Stated problem ▸
Reproduce the items starting at the first one and ending at the line that contains "(700, 635).", substituting "image" for each occurrence of "screenshot" and leaving everything else unchanged.

Data for this task ▸
━━━━━━━━

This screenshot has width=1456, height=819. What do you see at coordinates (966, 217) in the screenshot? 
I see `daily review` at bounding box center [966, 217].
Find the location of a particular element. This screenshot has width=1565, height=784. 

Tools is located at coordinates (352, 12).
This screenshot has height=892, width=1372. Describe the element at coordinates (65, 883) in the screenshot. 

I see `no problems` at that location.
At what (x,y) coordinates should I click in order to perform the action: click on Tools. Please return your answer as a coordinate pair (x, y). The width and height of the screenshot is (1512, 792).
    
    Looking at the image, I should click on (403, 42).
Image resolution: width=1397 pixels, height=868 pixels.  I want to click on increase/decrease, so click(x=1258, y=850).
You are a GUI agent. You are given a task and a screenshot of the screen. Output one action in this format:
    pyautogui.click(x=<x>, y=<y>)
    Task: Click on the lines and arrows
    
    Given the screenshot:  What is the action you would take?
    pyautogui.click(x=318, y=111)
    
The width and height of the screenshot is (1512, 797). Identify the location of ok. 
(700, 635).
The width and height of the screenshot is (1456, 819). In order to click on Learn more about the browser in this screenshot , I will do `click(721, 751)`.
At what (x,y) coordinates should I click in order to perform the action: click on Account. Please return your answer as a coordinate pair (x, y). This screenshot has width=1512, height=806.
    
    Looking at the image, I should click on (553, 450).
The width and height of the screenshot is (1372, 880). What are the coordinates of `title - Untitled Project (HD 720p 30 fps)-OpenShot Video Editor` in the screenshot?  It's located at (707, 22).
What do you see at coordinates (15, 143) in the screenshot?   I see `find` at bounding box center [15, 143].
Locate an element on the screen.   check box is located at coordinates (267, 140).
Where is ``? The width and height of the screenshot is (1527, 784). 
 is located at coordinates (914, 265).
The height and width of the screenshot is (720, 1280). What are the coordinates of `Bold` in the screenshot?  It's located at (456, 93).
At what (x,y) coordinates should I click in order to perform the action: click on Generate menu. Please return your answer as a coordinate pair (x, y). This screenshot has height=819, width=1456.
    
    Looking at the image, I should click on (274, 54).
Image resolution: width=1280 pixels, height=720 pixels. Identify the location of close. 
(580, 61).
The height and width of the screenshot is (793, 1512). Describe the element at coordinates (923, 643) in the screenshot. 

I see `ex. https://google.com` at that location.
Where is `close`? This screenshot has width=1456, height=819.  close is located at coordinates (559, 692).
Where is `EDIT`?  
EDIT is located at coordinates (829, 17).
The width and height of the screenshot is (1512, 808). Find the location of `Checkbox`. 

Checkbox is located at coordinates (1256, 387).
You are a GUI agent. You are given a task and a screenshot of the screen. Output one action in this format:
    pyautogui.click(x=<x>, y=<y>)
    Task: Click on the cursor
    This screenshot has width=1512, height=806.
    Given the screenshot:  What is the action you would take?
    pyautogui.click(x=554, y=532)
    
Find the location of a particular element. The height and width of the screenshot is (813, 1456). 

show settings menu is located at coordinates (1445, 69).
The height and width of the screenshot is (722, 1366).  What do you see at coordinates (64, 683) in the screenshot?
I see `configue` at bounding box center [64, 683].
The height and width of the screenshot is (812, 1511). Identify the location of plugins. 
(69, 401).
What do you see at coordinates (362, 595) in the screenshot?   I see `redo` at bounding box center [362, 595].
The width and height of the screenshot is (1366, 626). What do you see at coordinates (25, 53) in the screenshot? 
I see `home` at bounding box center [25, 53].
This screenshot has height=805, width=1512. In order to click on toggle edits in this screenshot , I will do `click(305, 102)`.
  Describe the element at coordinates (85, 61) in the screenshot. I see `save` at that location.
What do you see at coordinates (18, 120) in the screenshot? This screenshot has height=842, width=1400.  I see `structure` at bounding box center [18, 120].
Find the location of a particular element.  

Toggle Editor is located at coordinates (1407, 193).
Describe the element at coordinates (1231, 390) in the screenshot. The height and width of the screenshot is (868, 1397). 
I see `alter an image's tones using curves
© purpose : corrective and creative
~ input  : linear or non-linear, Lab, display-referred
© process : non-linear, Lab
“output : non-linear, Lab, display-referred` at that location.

━━━━━━━━

Expected answer ▸
This image has width=1456, height=819. What do you see at coordinates (966, 217) in the image? 
I see `daily review` at bounding box center [966, 217].
Find the location of a particular element. This image has width=1565, height=784. 

Tools is located at coordinates (352, 12).
This image has height=892, width=1372. Describe the element at coordinates (65, 883) in the image. 

I see `no problems` at that location.
At what (x,y) coordinates should I click in order to perform the action: click on Tools. Please return your answer as a coordinate pair (x, y). The width and height of the image is (1512, 792).
    
    Looking at the image, I should click on (403, 42).
Image resolution: width=1397 pixels, height=868 pixels.  I want to click on increase/decrease, so click(x=1258, y=850).
You are a GUI agent. You are given a task and a image of the screen. Output one action in this format:
    pyautogui.click(x=<x>, y=<y>)
    Task: Click on the lines and arrows
    
    Given the image:  What is the action you would take?
    pyautogui.click(x=318, y=111)
    
The width and height of the image is (1512, 797). Identify the location of ok. 
(700, 635).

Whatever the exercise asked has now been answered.